Work instructions
Please retype the records below, character for character, from their first line through the line containing "I want to click on add-view-button: +, so", including both of those lines.

(Data for processing begins)

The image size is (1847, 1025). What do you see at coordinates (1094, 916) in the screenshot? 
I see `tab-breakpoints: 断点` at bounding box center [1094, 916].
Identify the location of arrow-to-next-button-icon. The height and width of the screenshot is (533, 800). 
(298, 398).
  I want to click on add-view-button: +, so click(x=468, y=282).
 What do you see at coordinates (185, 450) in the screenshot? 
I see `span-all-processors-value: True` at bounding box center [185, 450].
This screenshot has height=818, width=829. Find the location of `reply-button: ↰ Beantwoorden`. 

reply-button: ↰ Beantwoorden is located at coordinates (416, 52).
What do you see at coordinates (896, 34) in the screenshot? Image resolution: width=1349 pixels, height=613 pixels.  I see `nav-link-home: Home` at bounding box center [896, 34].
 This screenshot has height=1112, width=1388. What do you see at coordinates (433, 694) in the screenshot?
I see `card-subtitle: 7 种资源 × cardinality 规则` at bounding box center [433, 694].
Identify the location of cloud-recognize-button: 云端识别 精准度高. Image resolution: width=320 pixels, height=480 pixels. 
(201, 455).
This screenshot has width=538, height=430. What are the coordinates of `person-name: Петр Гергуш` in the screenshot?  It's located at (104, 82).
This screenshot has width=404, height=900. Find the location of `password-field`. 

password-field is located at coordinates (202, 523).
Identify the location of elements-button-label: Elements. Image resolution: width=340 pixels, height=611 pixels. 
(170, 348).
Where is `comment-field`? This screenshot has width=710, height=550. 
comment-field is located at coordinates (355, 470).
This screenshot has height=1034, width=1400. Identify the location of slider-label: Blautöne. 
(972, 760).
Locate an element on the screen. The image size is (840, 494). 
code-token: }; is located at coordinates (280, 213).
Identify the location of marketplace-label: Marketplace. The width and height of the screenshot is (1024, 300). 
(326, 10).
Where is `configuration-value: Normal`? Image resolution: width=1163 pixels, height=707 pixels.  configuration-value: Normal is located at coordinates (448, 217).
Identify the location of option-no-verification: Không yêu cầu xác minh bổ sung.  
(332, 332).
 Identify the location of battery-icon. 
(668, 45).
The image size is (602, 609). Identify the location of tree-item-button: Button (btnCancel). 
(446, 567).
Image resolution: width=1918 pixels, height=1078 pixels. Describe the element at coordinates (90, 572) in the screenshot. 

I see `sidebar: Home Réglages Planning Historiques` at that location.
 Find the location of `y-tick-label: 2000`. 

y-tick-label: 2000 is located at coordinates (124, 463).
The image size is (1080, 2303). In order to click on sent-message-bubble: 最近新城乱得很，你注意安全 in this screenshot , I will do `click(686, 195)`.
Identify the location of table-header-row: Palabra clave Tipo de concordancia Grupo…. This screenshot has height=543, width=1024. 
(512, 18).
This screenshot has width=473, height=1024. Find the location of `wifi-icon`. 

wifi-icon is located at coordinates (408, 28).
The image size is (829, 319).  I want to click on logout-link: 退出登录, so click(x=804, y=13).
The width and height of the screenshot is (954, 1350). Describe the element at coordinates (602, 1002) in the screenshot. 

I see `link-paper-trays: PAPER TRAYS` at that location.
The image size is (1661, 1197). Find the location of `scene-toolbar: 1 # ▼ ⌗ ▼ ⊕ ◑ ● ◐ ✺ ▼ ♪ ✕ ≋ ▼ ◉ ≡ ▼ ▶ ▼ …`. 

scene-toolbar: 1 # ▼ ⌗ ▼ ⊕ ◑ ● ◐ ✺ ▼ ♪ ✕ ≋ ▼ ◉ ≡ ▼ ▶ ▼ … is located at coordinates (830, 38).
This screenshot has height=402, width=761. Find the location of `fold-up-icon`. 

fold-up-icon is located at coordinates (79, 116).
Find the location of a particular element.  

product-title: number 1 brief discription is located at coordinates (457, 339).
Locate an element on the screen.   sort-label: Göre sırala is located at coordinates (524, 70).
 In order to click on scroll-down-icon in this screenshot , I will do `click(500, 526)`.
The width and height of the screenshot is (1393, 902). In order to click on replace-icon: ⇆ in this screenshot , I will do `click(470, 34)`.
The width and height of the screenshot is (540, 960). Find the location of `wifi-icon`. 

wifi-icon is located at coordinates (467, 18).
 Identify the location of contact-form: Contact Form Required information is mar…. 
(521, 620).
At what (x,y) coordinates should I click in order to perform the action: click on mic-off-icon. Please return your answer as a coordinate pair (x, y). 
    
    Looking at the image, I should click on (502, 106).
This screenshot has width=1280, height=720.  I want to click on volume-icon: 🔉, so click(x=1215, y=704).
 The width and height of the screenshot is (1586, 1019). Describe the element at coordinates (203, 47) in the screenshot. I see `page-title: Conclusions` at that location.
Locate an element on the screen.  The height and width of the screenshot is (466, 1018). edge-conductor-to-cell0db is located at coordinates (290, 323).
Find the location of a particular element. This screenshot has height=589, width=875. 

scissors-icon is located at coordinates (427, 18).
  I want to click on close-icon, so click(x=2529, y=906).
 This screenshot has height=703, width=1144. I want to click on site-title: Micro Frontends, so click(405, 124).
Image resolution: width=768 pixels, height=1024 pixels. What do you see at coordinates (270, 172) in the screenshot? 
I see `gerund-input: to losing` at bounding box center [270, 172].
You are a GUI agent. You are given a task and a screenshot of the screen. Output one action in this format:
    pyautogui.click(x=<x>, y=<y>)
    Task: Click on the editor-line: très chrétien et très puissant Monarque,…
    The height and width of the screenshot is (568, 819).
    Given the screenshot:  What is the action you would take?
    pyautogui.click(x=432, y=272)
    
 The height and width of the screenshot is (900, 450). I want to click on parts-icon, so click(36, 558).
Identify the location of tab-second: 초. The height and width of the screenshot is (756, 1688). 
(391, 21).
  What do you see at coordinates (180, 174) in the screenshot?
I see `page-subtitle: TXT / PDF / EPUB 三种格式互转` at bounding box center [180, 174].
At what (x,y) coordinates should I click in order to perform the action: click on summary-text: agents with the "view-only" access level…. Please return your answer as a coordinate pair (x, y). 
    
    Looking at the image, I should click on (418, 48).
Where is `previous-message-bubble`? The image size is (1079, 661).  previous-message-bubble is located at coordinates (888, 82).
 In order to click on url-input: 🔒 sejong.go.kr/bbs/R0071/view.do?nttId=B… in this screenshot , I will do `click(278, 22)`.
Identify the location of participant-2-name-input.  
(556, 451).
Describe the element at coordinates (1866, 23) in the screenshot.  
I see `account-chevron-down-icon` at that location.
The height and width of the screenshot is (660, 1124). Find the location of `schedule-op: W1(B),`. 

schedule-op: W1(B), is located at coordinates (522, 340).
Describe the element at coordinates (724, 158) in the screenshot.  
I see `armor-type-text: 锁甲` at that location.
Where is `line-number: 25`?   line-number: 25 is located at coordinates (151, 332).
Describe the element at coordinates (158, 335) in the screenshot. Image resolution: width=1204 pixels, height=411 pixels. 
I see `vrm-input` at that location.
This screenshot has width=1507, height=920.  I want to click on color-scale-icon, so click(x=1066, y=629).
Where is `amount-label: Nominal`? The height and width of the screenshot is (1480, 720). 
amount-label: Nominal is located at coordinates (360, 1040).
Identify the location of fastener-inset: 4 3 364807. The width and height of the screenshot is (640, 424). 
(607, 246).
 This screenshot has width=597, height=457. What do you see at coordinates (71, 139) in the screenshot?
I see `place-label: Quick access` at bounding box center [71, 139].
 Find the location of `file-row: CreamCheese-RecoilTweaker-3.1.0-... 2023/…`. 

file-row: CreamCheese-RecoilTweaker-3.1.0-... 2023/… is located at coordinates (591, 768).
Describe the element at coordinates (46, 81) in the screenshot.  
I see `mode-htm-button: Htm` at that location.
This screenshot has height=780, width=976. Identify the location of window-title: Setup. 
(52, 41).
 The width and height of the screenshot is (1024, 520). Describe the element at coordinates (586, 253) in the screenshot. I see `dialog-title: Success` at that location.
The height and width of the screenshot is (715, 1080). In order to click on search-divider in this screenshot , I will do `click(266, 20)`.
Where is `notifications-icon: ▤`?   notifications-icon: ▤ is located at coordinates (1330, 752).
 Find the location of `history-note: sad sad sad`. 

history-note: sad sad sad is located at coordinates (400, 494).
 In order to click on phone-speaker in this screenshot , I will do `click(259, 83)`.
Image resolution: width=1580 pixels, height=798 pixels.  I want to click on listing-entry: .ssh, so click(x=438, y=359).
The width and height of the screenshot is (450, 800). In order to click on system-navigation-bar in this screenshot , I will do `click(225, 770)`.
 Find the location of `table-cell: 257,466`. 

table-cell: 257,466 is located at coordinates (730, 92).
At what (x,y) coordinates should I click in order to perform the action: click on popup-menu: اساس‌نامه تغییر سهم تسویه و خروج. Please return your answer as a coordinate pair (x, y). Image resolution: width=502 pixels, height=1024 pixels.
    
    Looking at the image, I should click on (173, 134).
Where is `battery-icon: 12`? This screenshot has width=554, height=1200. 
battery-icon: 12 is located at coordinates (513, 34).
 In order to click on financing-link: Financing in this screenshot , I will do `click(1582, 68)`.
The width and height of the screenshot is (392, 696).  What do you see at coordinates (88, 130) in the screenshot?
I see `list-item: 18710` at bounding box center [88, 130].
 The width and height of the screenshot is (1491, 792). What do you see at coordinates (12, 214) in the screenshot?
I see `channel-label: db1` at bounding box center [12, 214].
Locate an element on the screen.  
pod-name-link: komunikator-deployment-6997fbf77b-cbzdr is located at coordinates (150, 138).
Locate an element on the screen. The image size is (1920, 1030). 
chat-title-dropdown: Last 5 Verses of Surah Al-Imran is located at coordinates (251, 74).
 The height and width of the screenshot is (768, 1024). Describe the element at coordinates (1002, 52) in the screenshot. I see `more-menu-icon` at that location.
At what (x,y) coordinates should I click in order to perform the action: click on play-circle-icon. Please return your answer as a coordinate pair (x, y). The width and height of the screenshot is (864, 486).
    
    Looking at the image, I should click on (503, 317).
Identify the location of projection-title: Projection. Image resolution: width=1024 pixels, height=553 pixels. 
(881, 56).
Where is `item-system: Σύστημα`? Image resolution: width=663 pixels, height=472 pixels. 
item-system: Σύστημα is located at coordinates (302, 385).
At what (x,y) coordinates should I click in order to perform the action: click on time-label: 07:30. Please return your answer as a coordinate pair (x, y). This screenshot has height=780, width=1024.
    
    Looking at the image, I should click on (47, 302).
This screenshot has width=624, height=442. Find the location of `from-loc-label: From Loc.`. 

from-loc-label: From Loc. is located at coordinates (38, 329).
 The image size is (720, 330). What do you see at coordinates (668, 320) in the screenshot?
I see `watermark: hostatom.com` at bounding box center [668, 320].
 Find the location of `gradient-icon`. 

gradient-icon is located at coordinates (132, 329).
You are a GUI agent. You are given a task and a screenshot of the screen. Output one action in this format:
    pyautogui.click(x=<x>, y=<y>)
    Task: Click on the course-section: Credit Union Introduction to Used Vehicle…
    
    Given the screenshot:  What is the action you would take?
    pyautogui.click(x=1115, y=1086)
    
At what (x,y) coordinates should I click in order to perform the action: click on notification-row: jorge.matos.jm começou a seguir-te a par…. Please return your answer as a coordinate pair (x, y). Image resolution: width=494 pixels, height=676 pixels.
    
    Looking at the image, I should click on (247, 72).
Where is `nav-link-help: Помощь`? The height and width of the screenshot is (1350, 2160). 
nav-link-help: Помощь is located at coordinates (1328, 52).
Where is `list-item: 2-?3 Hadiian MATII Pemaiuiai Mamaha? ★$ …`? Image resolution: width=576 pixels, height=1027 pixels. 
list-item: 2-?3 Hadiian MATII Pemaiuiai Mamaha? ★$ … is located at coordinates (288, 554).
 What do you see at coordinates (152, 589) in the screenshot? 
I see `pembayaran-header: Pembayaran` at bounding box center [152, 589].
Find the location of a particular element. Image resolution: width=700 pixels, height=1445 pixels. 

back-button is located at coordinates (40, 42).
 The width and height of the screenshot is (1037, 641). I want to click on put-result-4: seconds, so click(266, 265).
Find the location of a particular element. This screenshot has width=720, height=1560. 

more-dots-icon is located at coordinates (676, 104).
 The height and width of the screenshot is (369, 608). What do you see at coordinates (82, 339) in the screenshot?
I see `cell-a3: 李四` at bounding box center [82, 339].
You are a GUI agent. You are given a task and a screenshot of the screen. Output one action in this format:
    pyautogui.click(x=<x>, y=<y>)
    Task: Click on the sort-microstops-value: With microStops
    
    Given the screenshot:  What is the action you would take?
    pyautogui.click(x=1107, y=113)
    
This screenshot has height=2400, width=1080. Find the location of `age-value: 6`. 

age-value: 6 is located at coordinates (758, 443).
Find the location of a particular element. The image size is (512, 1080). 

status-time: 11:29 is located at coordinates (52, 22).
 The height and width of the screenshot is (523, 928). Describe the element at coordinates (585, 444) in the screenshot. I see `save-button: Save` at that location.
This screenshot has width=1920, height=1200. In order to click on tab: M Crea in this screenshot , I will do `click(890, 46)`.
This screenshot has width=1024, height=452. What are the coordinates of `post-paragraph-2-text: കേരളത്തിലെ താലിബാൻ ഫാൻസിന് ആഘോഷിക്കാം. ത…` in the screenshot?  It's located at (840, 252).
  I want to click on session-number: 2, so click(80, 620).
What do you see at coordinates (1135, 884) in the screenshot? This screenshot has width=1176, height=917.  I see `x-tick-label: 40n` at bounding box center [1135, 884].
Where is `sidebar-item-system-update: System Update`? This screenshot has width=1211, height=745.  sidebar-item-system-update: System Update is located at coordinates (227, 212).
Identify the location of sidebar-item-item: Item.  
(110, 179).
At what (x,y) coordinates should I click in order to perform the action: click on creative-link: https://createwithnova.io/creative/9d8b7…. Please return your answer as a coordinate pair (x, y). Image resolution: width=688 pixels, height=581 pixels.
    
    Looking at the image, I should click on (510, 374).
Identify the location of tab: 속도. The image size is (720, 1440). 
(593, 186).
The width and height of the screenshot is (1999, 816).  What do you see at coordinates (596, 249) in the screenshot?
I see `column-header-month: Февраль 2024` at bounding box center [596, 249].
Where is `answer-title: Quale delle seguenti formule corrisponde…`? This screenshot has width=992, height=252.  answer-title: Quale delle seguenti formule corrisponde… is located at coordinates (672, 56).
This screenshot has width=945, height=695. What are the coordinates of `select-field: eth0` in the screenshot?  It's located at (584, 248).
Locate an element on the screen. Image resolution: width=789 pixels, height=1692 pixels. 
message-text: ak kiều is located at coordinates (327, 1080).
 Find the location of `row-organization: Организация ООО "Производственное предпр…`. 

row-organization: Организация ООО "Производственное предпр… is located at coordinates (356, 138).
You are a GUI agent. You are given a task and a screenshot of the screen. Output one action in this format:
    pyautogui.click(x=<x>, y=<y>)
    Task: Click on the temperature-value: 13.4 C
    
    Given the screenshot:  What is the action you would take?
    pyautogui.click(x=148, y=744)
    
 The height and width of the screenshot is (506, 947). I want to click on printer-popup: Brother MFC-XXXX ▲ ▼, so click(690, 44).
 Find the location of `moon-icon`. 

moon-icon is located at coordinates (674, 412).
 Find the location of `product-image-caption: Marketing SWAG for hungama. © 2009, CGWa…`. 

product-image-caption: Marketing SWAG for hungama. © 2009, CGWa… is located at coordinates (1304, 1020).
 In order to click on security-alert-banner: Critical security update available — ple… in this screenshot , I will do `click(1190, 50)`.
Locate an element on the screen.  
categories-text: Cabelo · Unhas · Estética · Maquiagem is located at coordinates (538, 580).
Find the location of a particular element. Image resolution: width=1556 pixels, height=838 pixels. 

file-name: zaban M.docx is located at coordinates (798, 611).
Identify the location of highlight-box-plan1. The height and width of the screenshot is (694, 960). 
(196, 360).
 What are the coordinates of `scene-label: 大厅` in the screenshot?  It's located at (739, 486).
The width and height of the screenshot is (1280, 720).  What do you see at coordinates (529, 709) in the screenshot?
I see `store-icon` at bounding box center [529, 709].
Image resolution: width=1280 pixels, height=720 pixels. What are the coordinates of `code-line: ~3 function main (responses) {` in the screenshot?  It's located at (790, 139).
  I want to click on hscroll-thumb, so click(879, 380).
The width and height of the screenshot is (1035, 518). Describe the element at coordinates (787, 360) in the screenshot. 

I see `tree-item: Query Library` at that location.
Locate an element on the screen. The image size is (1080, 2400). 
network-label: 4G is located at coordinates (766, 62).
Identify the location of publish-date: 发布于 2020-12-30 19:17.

(Data for processing ends)

Exercise output
The image size is (1847, 1025). What do you see at coordinates (1094, 916) in the screenshot? 
I see `tab-breakpoints: 断点` at bounding box center [1094, 916].
Identify the location of arrow-to-next-button-icon. The height and width of the screenshot is (533, 800). 
(298, 398).
  I want to click on add-view-button: +, so click(x=468, y=282).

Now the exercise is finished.